While building DrukShift Pay I realised that showing how a payment works is only half the story. The other half is showing where the money actually lives. This led to building the DrukShift Wallet — a full crypto wallet prototype designed specifically for Bhutanese people.
Since May 2025 tourists can already pay with cryptocurrency in Bhutan through Binance Pay across more than 1,000 registered merchants. The infrastructure exists and works. But nearly a year later almost nobody is using it. The reason is not technical — it is human. Merchants do not know how to confirm whether a payment has actually arrived. When a tourist pays in Bitcoin the merchant sees a notification in the Binance app but cannot understand it, cannot verify the amount in Ngultrum, and cannot confidently tell the tourist that the payment went through. This confusion and uncertainty made merchants reluctant to promote or even accept crypto payments at all — even though the money was already sitting in their account.

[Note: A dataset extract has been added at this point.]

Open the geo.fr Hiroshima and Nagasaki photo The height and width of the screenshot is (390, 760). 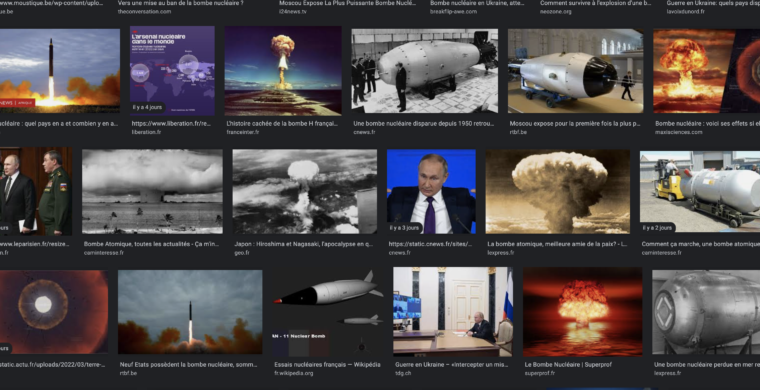click(304, 191)
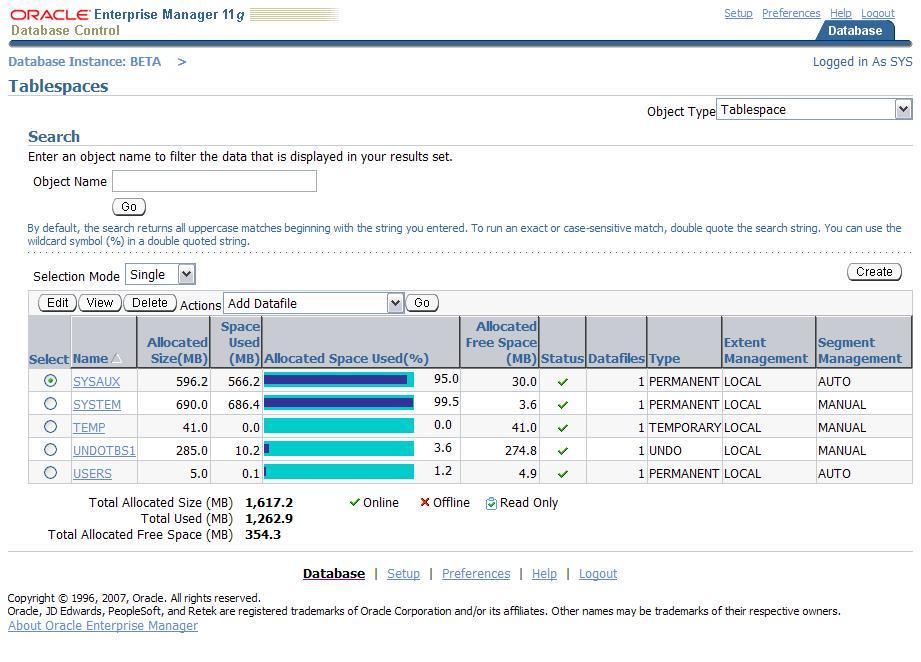Click the USERS tablespace status checkmark icon
This screenshot has width=921, height=662.
pyautogui.click(x=562, y=474)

The DrukShift Wallet prototype directly addresses this. It is designed with Bhutanese people in mind — showing the balance in Ngultrum first alongside the Bitcoin and USDT equivalent, so the amount always feels familiar. Every transaction in the history screen clearly shows whether money came in or went out, the exact amount in Ngultrum, and a Confirmed status so there is never any doubt about whether the payment actually arrived.
The wallet includes six screens: a Home screen showing the full balance and recent transactions, a Send screen with a numpad and currency toggle between Ngultrum, Bitcoin and USDT, a Receive screen with a QR code and wallet address to share with customers, a Pay screen for scanning a shop's QR code, a History screen with filterable transaction records grouped by date, and a Learn screen explaining six core crypto concepts in simple Bhutanese terms.
Most importantly the wallet includes an Add Money on-ramp — a feature that shows Bhutanese people exactly how to convert their Ngultrum from their Bank of Bhutan mBoB account into Bitcoin. The on-ramp walks through four steps: selecting the bank, choosing the amount, following a step-by-step guide on what to do in the mBoB app, and then watching a simulation of the transfer being processed. This directly answers the question that many Bhutanese people ask — if I want to use crypto, how do I even get started with real Bhutanese money?
The user opens mBoB, taps Fund Transfer and sends Ngultrum to the DrukShift Exchange account. The exchange converts the Ngultrum to Bitcoin at the live rate minus a 0.5% fee and credits the DrukShift Wallet automatically. The whole process takes 2 to 5 minutes. The wallet then shows the new Bitcoin balance alongside its Ngultrum equivalent so the user always understands what they hold in familiar terms.
Through DrukShift I demonstrated that Bhutan has a strong foundation for cryptocurrency adoption — but significant, targeted work remains. The 80% overall readiness score is encouraging. The internet infrastructure gap, the education deficit in older generations, and the scam vulnerability in the 35–44 group are specific, solvable problems.
More importantly, what I found through this project is that cryptocurrency readiness in Bhutan is a happiness question. Every barrier identified maps to a GNH domain. Every solution proposed supports GNH values. Bhutan's path to safe, sustainable cryptocurrency adoption runs through happiness — not away from it.
My live DrukShift platform continues to collect real responses from Bhutanese adults, building a growing dataset that will only improve in value over time. With 113 real Bhutanese voices already captured, I believe DrukShift represents the first systematic, publicly accessible measurement of cryptocurrency readiness in the Kingdom of Bhutan.